Discussion Highlights (20 comments)
armcat
Great work! Kind of reminds me of ell ( https://github.com/MadcowD/ell ), which had this concept of treating prompts as small individual programs and you can pipe them together. Not sure if that particular tool is being maintained anymore, but your Axe tool caters to that audience of small short-lived composable AI agents.
a1o
Is the axe drawing actually a hammer?
nthypes
There is no "session" concept?
mark_l_watson
If I have time I want to try this today because it matches my LLM-based work style, especially when I am using local models: I have command line tools that help me generated large one-shot prompts that I just paste into an Ollama repl - then I check back in a while. It looks like Axe works the same way: fire off a request and later look at the results.
punkpeye
What are some things you've automated using Axe?
bensyverson
It's exciting to see so much experimentation when it comes to form factors for agent orchestration! The first question that comes to mind is: how do you think about cost control? Putting a ton in a giant context window is expensive, but unintentionally fanning out 10 agents with a slightly smaller context window is even more expensive.
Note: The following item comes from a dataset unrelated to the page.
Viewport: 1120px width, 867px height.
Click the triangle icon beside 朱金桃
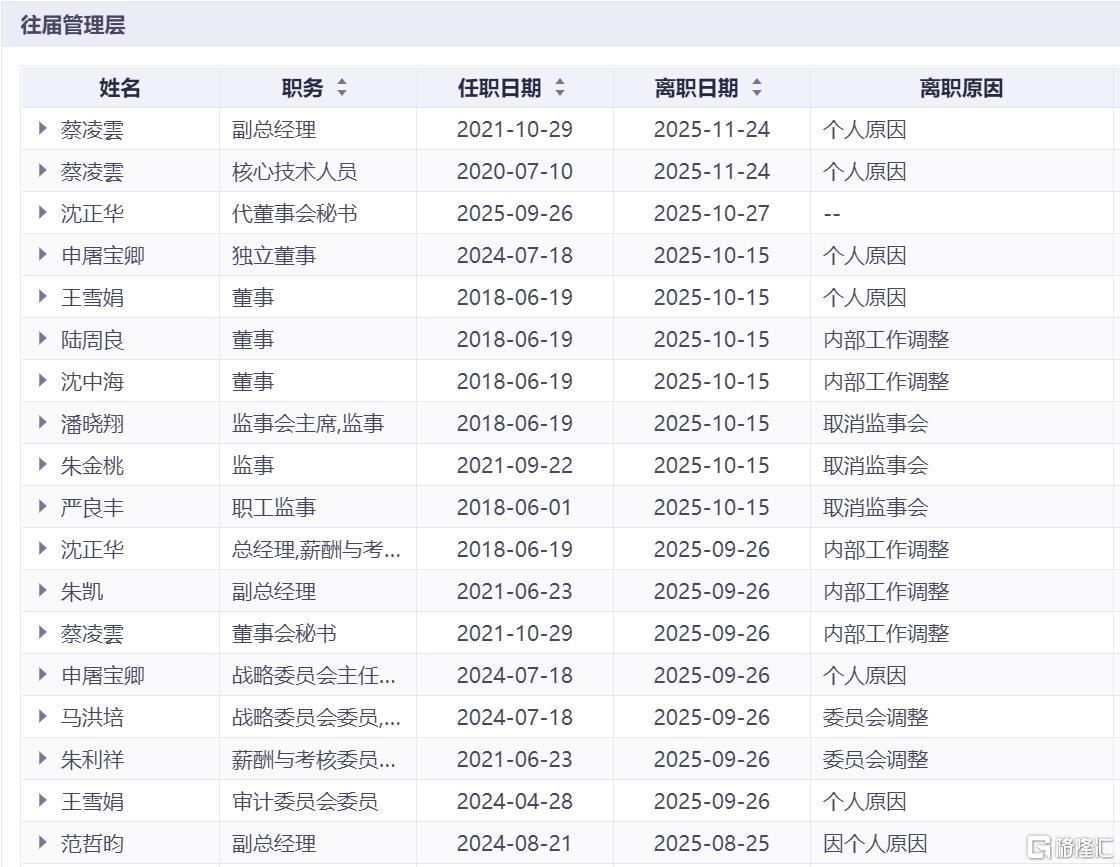[x=43, y=465]
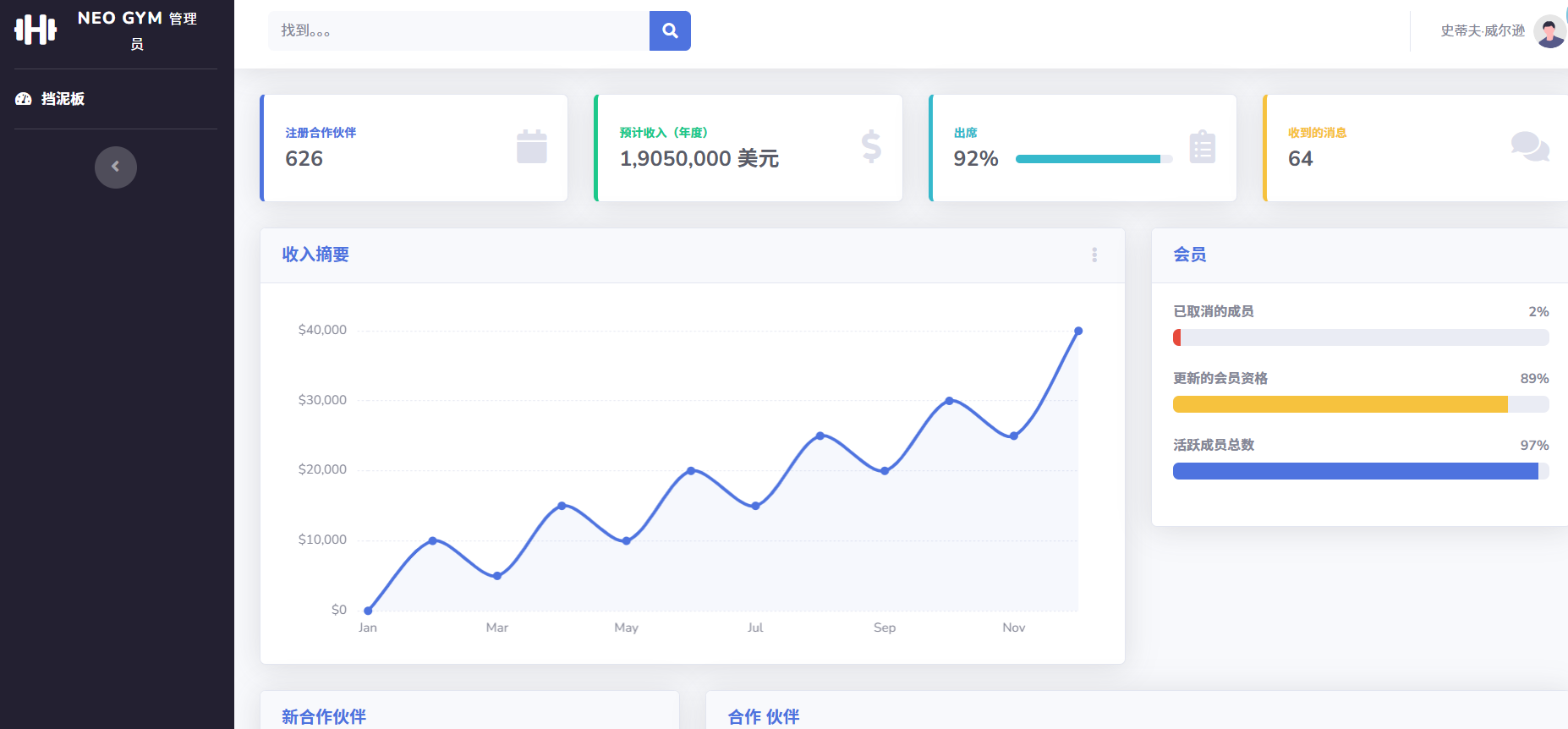Click the clipboard icon in attendance card

click(x=1202, y=147)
The answer might be "well, don't do that," and that certainly maps to the UNIX analogy, where you're given powerful and possibly destructive tools, and it's up to you to construct the workflow carefully. But I'm curious how you would approach budget when using Axe.
ufish235
Why is this comment an ad?
jedbrooke
looks interesting, I agree that chat is not always the right interface for agents, and a LLM boosted cli sometimes feels like the right paradigm (especially for dev related tasks). how would you say this compares to similar tools like google’s dotprompt? https://google.github.io/dotprompt/getting-started/
Lliora
12MB for an "AI framework replacement"? That's either brilliant compression or someone's redefining "framework" to mean "toy model that works on my laptop." Show me the benchmarks on actual workloads, not the readme poetry.
0xbadcafebee
Nice. There's another one also written in Go ( https://github.com/tbckr/sgpt ), but i'll try this one too. I love that open source creates multiple solutions and you can choose the one that fits you best
zrail
Looks pretty interesting! Tiny note: there's a typo in your repo description.
TSiege
This looks really interesting. I'm curious to learn more about security around this project. There's a small section, but I wonder if there's more to be aware of like prompt injection
saberience
I’m having trouble understanding when/where I would use this? Is this a replacement for pi or codex?
Orchestrion
The Unix-style framing resonates a lot. One thing I’ve noticed when experimenting with agent pipelines is that the “single-purpose agent” model tends to make both cost control and reasoning easier. Each agent only gets the context it actually needs, which keeps prompts small and behavior easier to predict. Where it gets interesting is when the pipeline starts producing artifacts instead of just text — reports, logs, generated files, etc. At that point the workflow starts looking less like a chat session and more like a series of composable steps producing intermediate outputs. That’s where the Unix analogy feels particularly strong: small tools, small contexts, and explicit data flowing between steps. Curious if you’ve experimented with workflows where agents produce artifacts (files, reports, etc.) rather than just returning text.
let_rec
Is there Gemini support?
dumbfounder
Now what we need is a chat interface to develop these config files.
btbuildem
I really like seeing the movement away from MCP across the various projects. Here the composition of the new with the old (the ol' unix composability) seems to um very nicely. OP, what have you used this on in practice, with success?
hamandcheese
> Each agent is a TOML config with a focused job. Such as code reviewer, log analyzer, commit message writer. You can run them from the CLI, pipe data in, get results out. I'm a bit skeptical of this approach, at least for building general purpose coding agents. If the agents were humans, it would be absolutely insane to assign such fine-grained responsibilities to multiple people and ask them to collaborate.
swaminarayan
Axe treats LLM agents like Unix programs—small, composable, version-controllable. Are we finally doing AI the Unix way?